Secondly, porting the”solitude circumstance”: Given platform expectations described above, users have a feeling of what solitude context they’re publishing into. A tweet, a message to a personal group, an immediate message, a snap message, all have different privacy contexts, handled by the platform. Could this circumstance be”ported” too? I could envision a”solitude manifest” that ships alongside any flashed data, like this:
Within this model, we might have a flexible set of privacy rules that could even conceivably consist of specific users that could and couldn’t see specific data, and for how long. This would likely require the development of some type of federated or shared identity criteria for recognizing users across networks & platforms. TrustLayers also functions in this way.

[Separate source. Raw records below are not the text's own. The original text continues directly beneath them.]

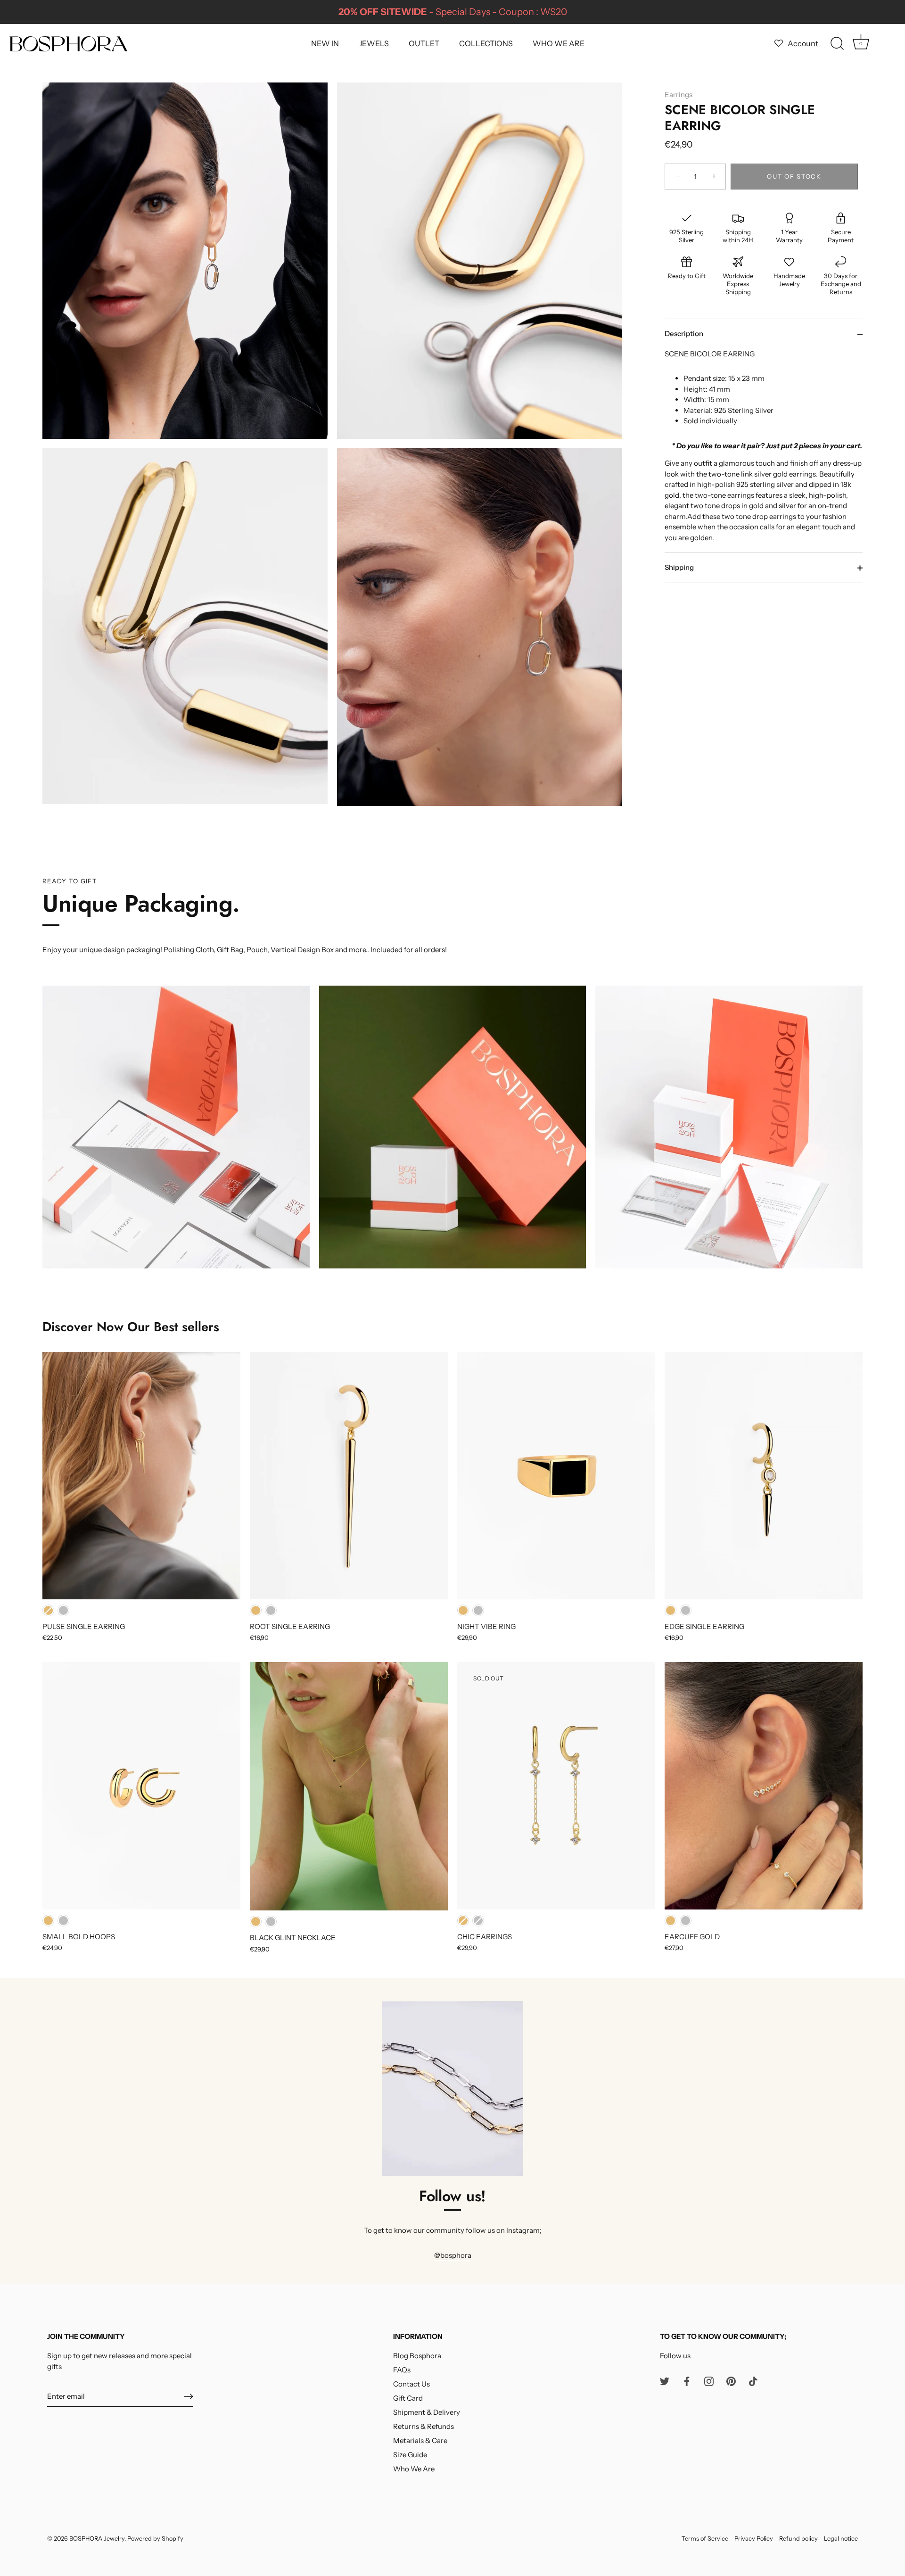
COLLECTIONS (486, 43)
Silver (63, 1610)
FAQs (402, 2369)
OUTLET (424, 43)
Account (803, 43)
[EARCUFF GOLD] (764, 1785)
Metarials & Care (420, 2440)
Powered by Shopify (155, 2538)
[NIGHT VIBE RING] (556, 1475)
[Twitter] (664, 2380)
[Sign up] (188, 2396)
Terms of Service (705, 2538)
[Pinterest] (731, 2380)
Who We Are (414, 2468)
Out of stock (794, 177)
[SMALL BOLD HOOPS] (141, 1785)
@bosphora (452, 2255)
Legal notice (841, 2538)
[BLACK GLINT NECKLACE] (349, 1786)
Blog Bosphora (417, 2355)
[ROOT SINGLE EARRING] (349, 1475)
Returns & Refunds (423, 2426)
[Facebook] (686, 2380)
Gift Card (408, 2398)
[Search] (837, 43)
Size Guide (410, 2454)
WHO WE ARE (558, 43)
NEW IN (325, 43)
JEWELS (374, 43)
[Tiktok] (753, 2380)
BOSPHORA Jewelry (96, 2538)
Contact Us (411, 2383)
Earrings (678, 94)
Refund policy (798, 2538)
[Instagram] (709, 2380)
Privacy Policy (753, 2538)
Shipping (679, 567)
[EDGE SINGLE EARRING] (764, 1475)
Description (684, 333)
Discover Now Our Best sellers (130, 1326)
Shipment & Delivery (426, 2412)
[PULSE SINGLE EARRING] (141, 1475)
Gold (48, 1610)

Third, accountability transfer: Assuming both aforementioned concepts, we would probably need a liability regime in which the sending/porting firm is discharged from liability and the getting company/app assumes liability (all, of course, according to an initial authorization from an individual ). This seems especially important, and is linked to the notion of criteria and expectations. If information is passed from Company A to Company B at the management of User C, Company A is simply likely to feel comfortable with the move if they know they will not be held responsible for the activities of Company B. And this is only possible if Company B is held accountable for respecting the privacy context as expressed through the privacy attest. This is somewhat like the idea of”data controller” and”data processor” in GDPR, but recognizing that a”handoff” in the direction of the user breaks the accountability linkage.
Those are a few thoughts! Tough stuff, but I think it is going to be solvable ultimately.